**Aufgabenstellung:** Schreiben Sie den unten stehenden Text über Jugendvertretungen in Bayern weiter, und zwar im Anschluss an seinen letzten Satz.

**Textauszug:**
────────────────────────────────────────

Große Unterschiede in Bayern

So gut wie in Ingolstadt läuft es nicht überall in Bayern. Schon bei der finanziellen Ausstattung der Vertretungen gibt es große Unterschiede. Vielerorts stehen zwischen 2.000 und 5.000 Euro zur Verfügung. Oft fehle das Interesse der Jugendlichen, berichtet Parlamentarierin Veronika Droth aus Fürstenfeldbruck.

Oft wissen die jungen Menschen gar nicht, dass es eine Jugendvertretung gibt: "Ich glaube, wir sind noch nicht ganz präsent in den Köpfen der Jugendlichen. Wir müssen ihnen noch klar machen, dass wir ihr Ansprechpartner für die Stadt sind", meint sie. Dafür wollen die Fürstenfeldbrucker Parlamentarier künftig eine Art Büro direkt an einem Gelände haben, das der Jugend zur Freizeitgestaltung dient. So wollen sie direkt sichtbar sein und klar machen: Auch junge Menschen haben in der Politik eine Stimme.

────────────────────────────────────────

**Bereitgestellte Daten:**

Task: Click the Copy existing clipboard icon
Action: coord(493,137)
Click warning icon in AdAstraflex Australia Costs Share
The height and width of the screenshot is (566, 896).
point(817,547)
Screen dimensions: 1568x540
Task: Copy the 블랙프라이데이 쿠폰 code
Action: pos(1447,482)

────────────────────────────────────────

**Lösung:**
Gute Erfahrungen haben die jugendlichen Vertreter in Erlangen mit den Schulen gemacht. Dort gehen sie regelmäßig hin und machen auf die Arbeit des Jugendparlaments aufmerksam. Denn Jugendvertretungen können etwas bewirken.

Projekte für die Jugend verwirklichen

Über die Jugendvertretungen haben die Jugendlichen die Chance, Projekte, die ihnen am Herzen liegen, zu verwirklichen. "Einmal gibt es die Möglichkeit, einen Antrag zu stellen, dieser wird dann an die Stadt übergeben und an die zuständigen Ämter", berichtet Aron Gabriel vom Jugendparlament in Ingolstadt. Darüber hinaus können sie mit ihrem Etat auch eigenständig Projekte finanzieren.

Von den Kommunen fühlen sich die weitaus meisten ernst genommen, berichten junge Parlamentarier aus Neuendettelsau, Erlangen und Mühldorf - das sei ein wichtiger Aspekt, findet der Bayerische Jugendring (BJR). Essentiell für den Erfolg der Jugendparlamente sei es, dass die Rahmenbedingungen stimmten.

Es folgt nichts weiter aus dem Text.